Pero mi lluvia vivida es la del norte. Es la que me mojaba camino del colegio, la que resbalaba suave por mi capa acharolada, la que duraba todo el día y casi ni se escuchaba de tan suave.
La lluvia pone rúbrica al verdor de mi infancia y a ese aroma indescriptible que rezuma de tallos gruesos y hojarasca mojada, que hace querer volver a casa, pero sin quererlo realmente. Es suficiente con divisar el humo de alguna chimenea para que el deseo se mantenga sin volverse ansia y seguir chapoteando un poco más.
Me encanta el brillo de toda lluvia, su suntuosidad bifurcada en regueros sobre el asfalto. Su inevitable capacidad de evocación.
Así vienen también otras lluvias; más fuertes, pero igualmente impregnadas de memoria. LLuvia sobre plazas y patios pobres. lluvias que destrozan malvas reales y siegan geranios plantados en tarros herrumbrosos. Lluvia sobre el Pedagógico de Santiago y el pabellon que miraba a Avenida Grecia mientras alguien desgranaba las sílabas de un verso ¿ sería de Arteche? Lluvia sobre la antigua biblioteca, mientras leía a Unamuno.
Lluvia en El Puskhin acompañando el sabor del cafe malo que duraría toda una tarde, mientras la música de Love History volvía las mesitas de palos quemados, escenario perfecto para el romance siempre a punto de producirse. Lluvia de juventud
Adoro las lluvias de algunos libros. Ver llover en Macondo y sobre el arce de Anna Ajmátova. Seguir las lentas carretas que transcurren sin pausa en los poemas de Teiller y empaparme con su Carta de lluvia.

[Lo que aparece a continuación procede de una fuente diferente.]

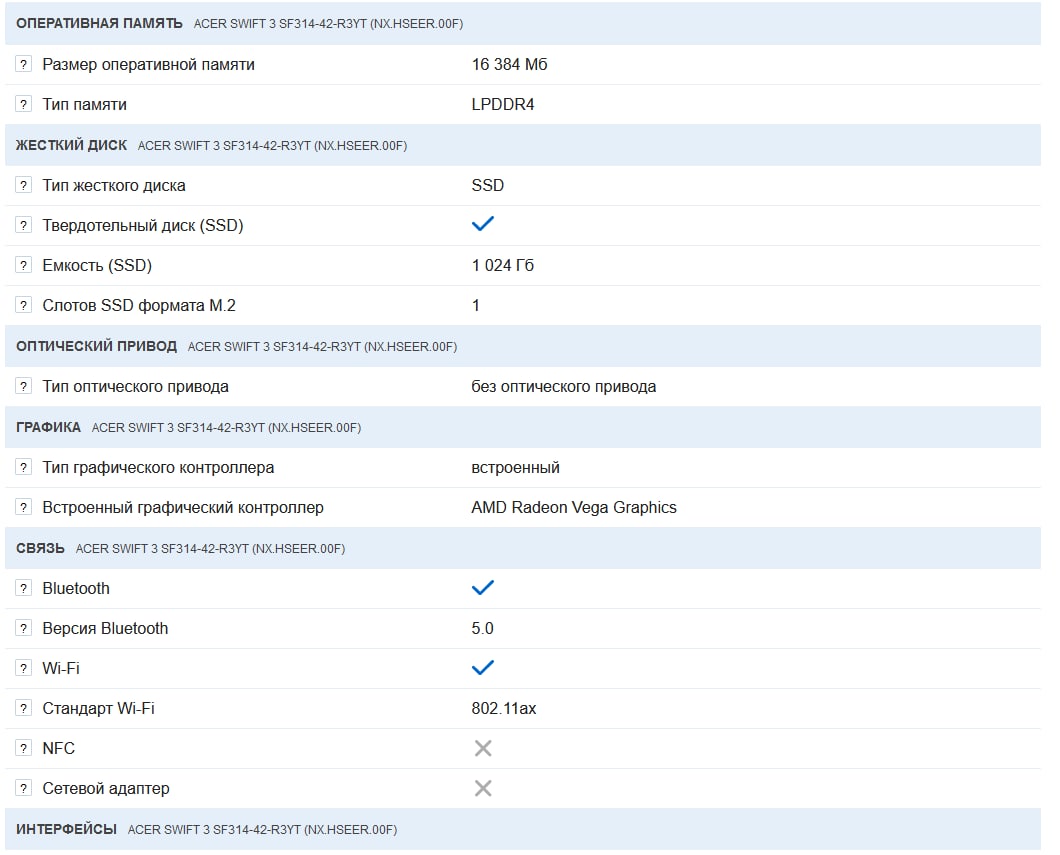The image size is (1060, 855).
Task: Click the grey cross for NFC
Action: point(483,748)
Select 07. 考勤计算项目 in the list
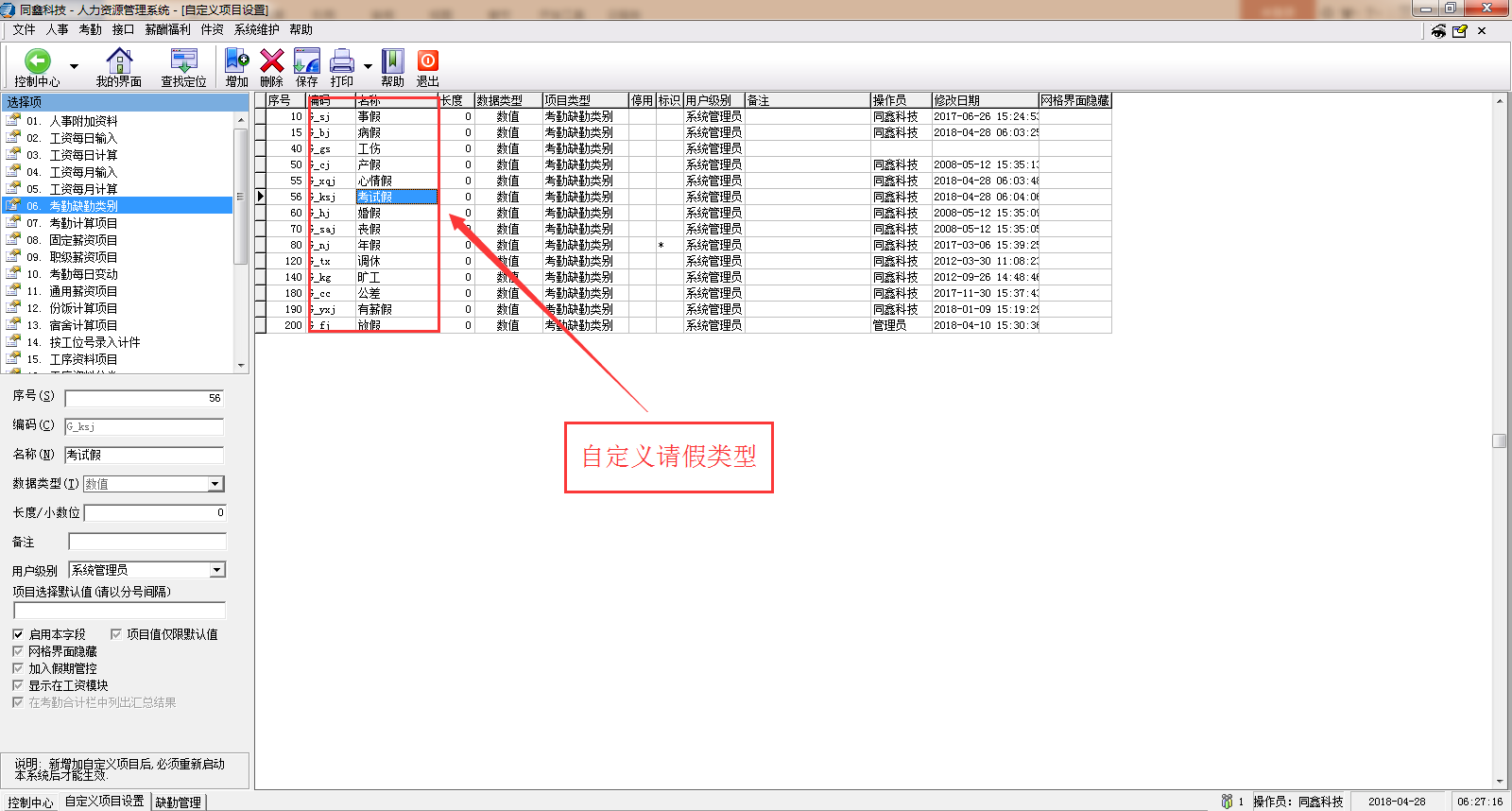 point(83,223)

Hay lluvias de una intimidad de pasos juntos, manos en la cintura y largas detenciones en los aledaños del Municipal de Santiago...¿Recuerdas? Las citas que me quedaron fueron siempre con lluvia y paraguas. A los dos nos daban pena las estatuas de lo felices que éramos...
Hay lluvias, sola. Desde la ventana de mi cuarto sobre los tilos, caminando hacia Ondarreta mientras escribía cartas sugerentes, inventando metáforas, descartando adejetivos, Atenta solo al fulgor apagado del horizonte al fondo.
Llover, llover. Sentirme húmeda y rizada. Lavada por una lluvia que está más allá de toda lluvia y siempre se me resuelve en bautizo y bendición.